Italy and the United States said Friday they had failed to fully agree on the circumstances surrounding the death of an Italian intelligence agent killed by U.S. soldiers in Iraq, saying they couldn't reach any "shared final conclusions."

The two governments issued a joint statement on the investigation into the March 4 death of agent Nicola Calipari, who was killed after securing the release of an Italian hostage who had been held by Iraqi militants. U.S. soldiers fired on the Italians' vehicle as it approached a U.S. checkpoint near Baghdad's airport.

For days it was clear Italy and the U.S. were struggling to find an agreement, but they weren't able to reach a shared position, reports CBS News Correspondent Sabina Castelfranco.

In the statement, the two countries said the investigation into the shooting had been concluded.

"The investigators were unable to reach shared final conclusions, but after having jointly examined the evidence, they did agree on facts, deductions and numerous problematic recommendations," the statement said.

The statement said the two countries would now refer the case to their respective national authorities. Italy has launched its own criminal inquiry into the death.

Italy and the United States had worked for a month on the joint investigation in the killing, which sparked outrage in Italy and put increasing pressure on Premier Silvio Berlusconi.

But from the start, testimony from the two survivors of the shooting clashed with the U.S. military's account.

The Americans maintain that soldiers fired warning shots in the air, then shot at the engine block because the car was speeding. The ex-hostage, journalist Giuliana Sgrena, and another intelligence agent who was driving the car, insist they saw the beam of a warning light virtually at the same time gunfire broke out. The agent has also testified he was driving slowly.

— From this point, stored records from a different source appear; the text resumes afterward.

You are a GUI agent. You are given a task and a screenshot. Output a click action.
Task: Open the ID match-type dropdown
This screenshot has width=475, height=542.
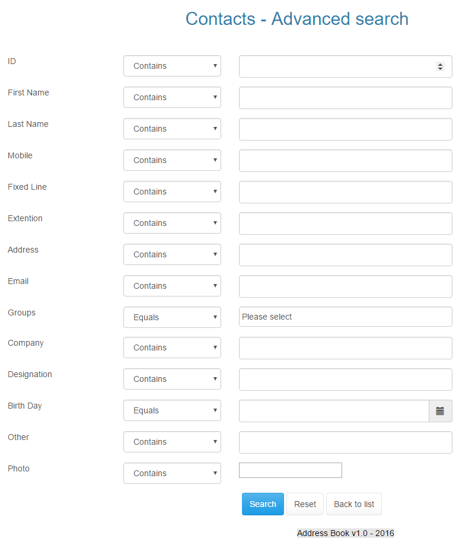tap(172, 66)
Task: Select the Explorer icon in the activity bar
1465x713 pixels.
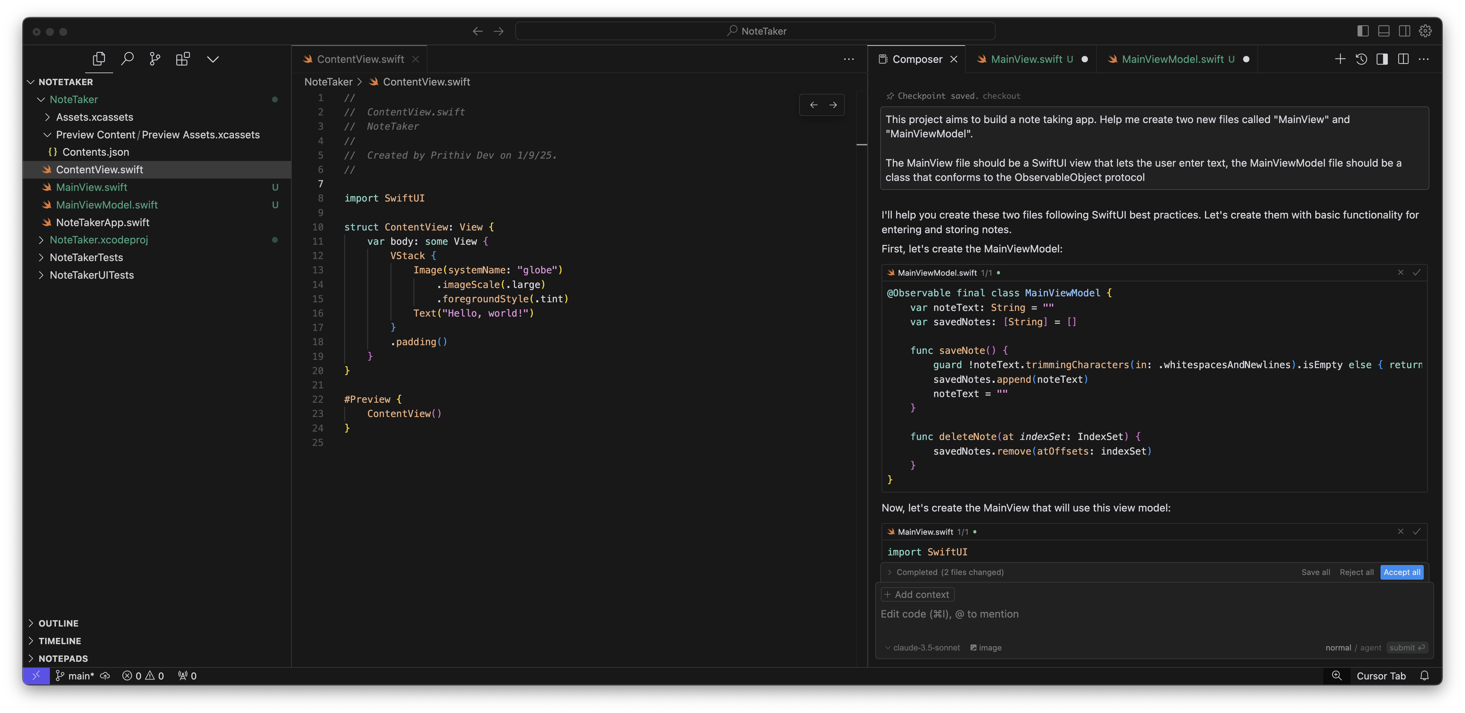Action: click(x=100, y=59)
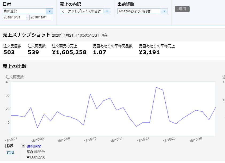The image size is (225, 163).
Task: Select the 注文品目数 value 503
Action: click(x=9, y=52)
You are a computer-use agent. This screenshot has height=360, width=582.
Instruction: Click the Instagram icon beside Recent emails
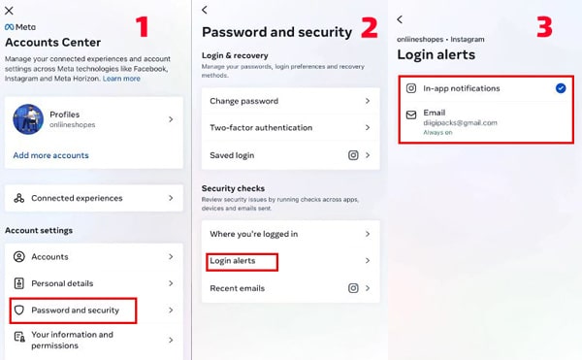coord(353,288)
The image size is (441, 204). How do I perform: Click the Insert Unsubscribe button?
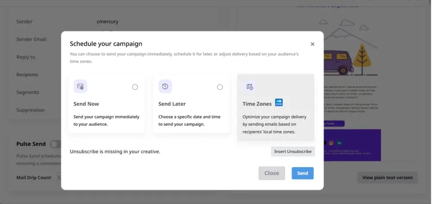293,151
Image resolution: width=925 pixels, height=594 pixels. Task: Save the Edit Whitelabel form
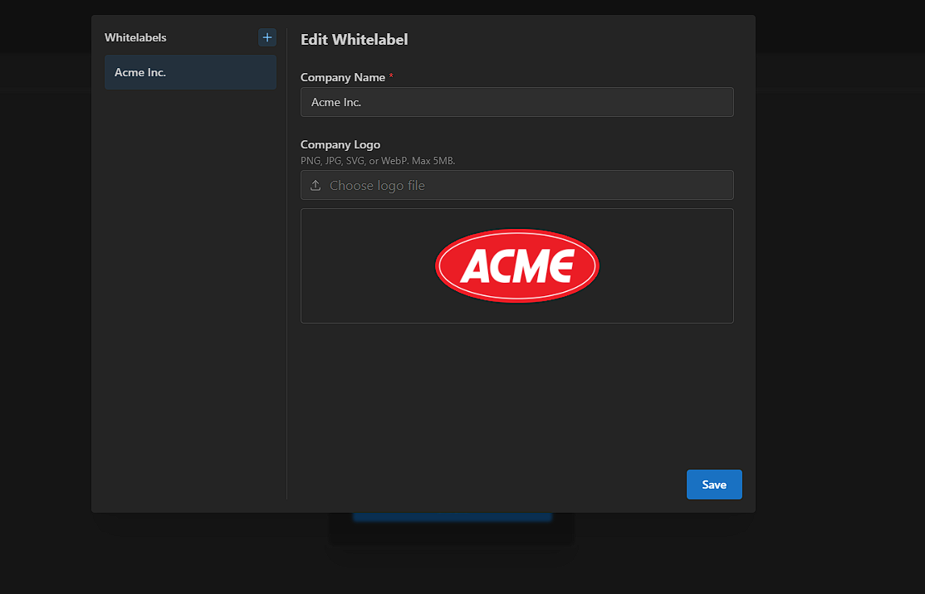[714, 484]
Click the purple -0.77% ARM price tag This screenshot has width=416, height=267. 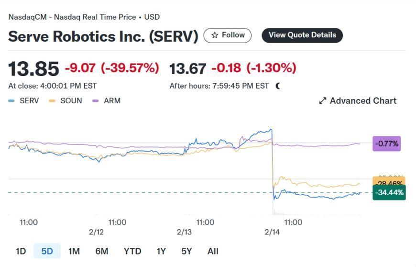click(386, 143)
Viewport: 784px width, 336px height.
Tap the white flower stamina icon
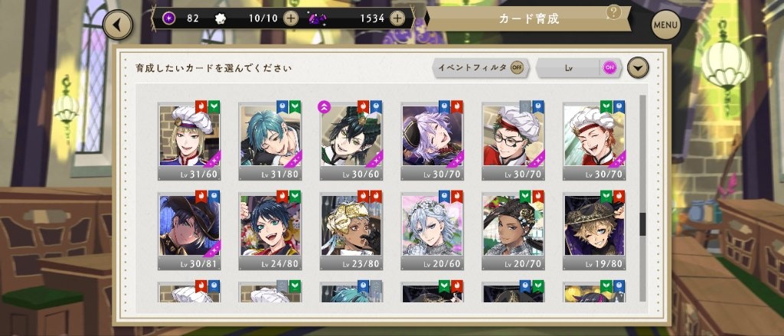220,18
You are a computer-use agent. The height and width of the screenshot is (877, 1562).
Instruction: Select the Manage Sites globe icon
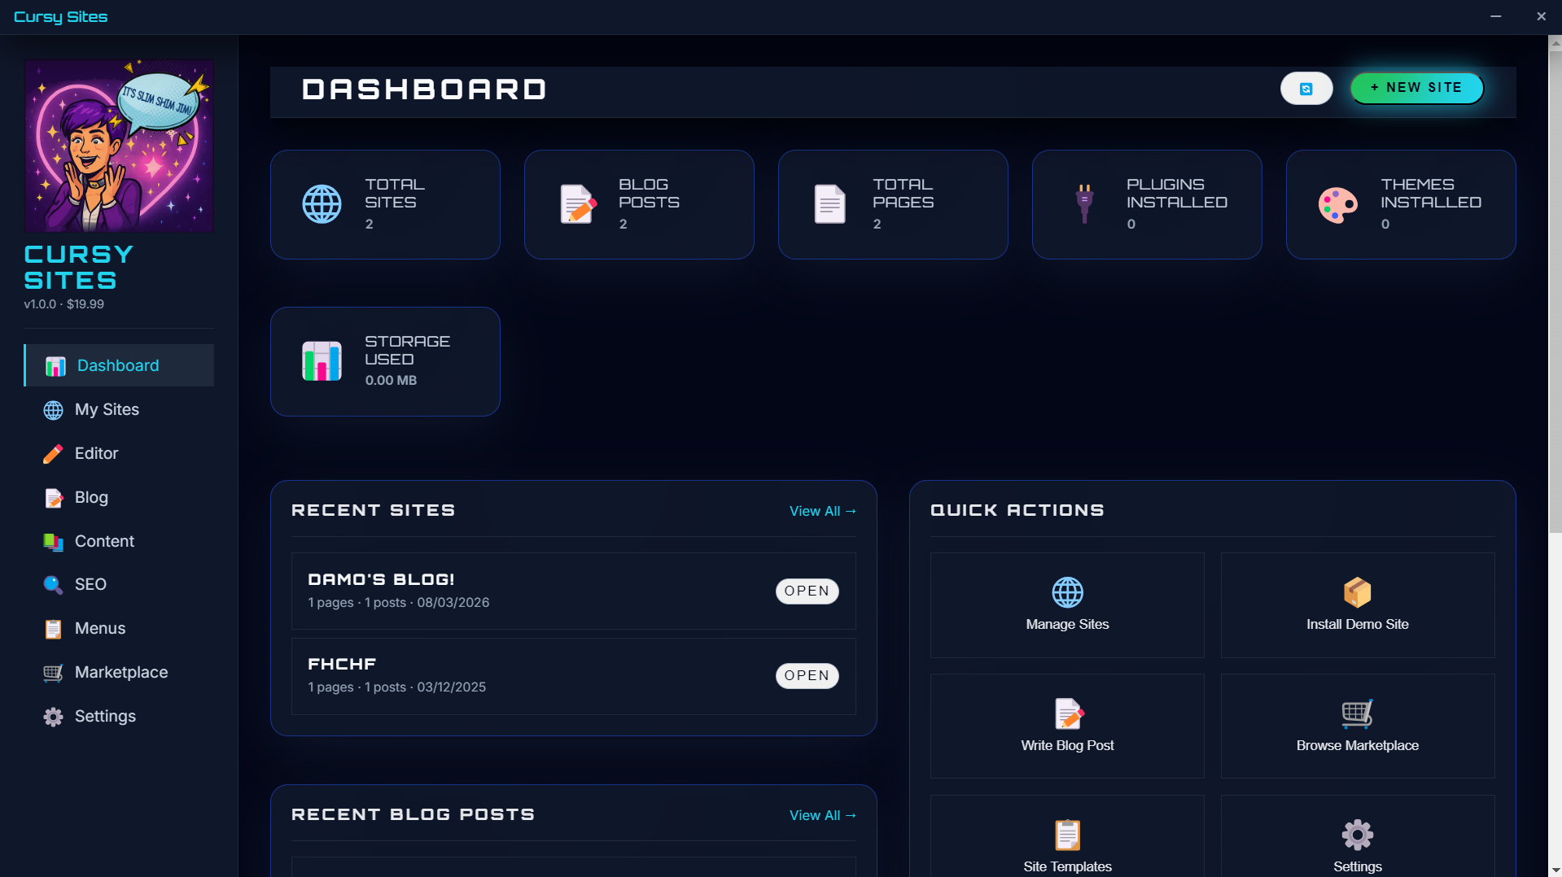click(1067, 593)
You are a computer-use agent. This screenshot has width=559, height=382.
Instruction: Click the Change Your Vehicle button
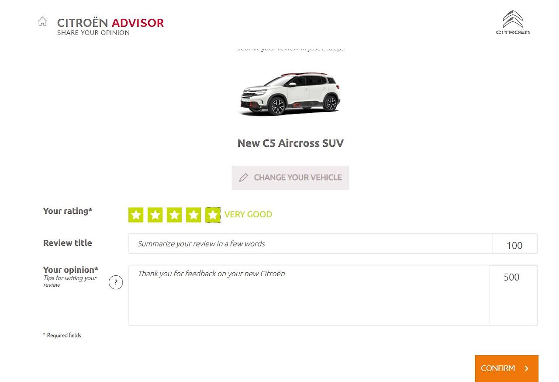pyautogui.click(x=290, y=177)
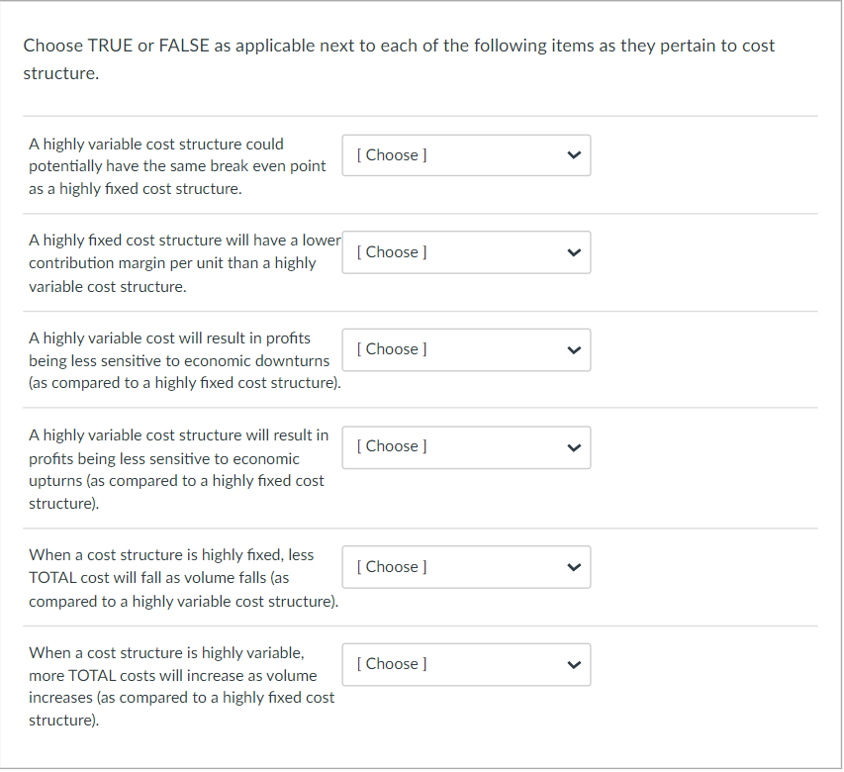
Task: Click chevron arrow beside economic downturns statement
Action: pos(571,349)
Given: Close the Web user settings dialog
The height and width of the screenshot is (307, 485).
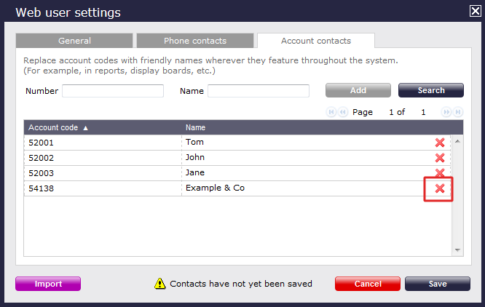Looking at the screenshot, I should point(475,11).
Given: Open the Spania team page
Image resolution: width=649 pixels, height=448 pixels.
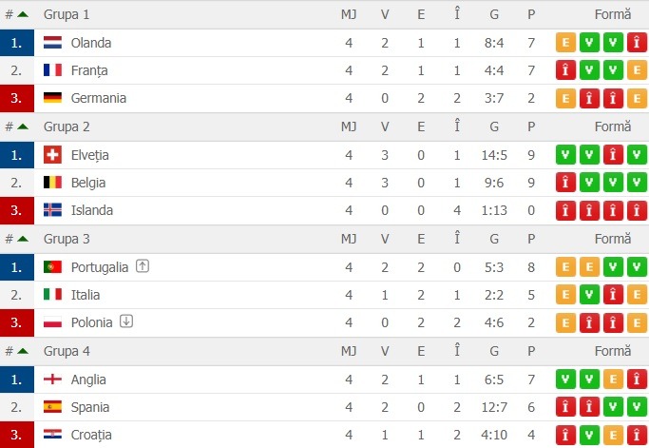Looking at the screenshot, I should [89, 407].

"Out of a dutiful homage to Calipari, and out of an indispensable national dignity that a government must have, the Italian government could not have been asked to sign off on reconstruction of the facts that as far as we know does not correspond to what happened that night," Foreign Minister Gianfranco Fini told reporters after the statement was released.


Castelfranco reports that Berlusconi is now likely to come under even more pressure to withdraw the estimated 3,000 Italian troops from Iraq. The prime minister made clear this week Italy would not sign the report on the investigation if it was not convinced with the findings.

The incident has also strained relations between the U.S and Italy.

However, the statement tried to smooth over the differences.

"The alliance between Italy and the United States remains firm and there is a strong and solid friendship between the two countries based on shared values," the statement said. "Such values require us to remain by the side of the Iraqi people ... to contribute to the reconstruction of a stable, democratic and safe Iraq."

Calipari, hailed at home as a hero, died while trying to shield Sgrena from the gunfire.

In the statement, the two countries called Calipari an "extraordinary man" who gave his life for Italy and was "an esteemed friend of the United States."

Berlusconi had put his government's prestige on the line with assurances to the nation that full light would be shed on the shooting. The war in Iraq was highly unpopular among Italians, who also opposed the deployment of Italian troops in Iraq to help reconstruction.

Pressure on his coalition grew after news reports suggested the final report into the killing would exonerate the U.S. soldiers. The soldiers had been on high alert at the time because the U.S. ambassador, John Negroponte, had been due to pass by the checkpoint.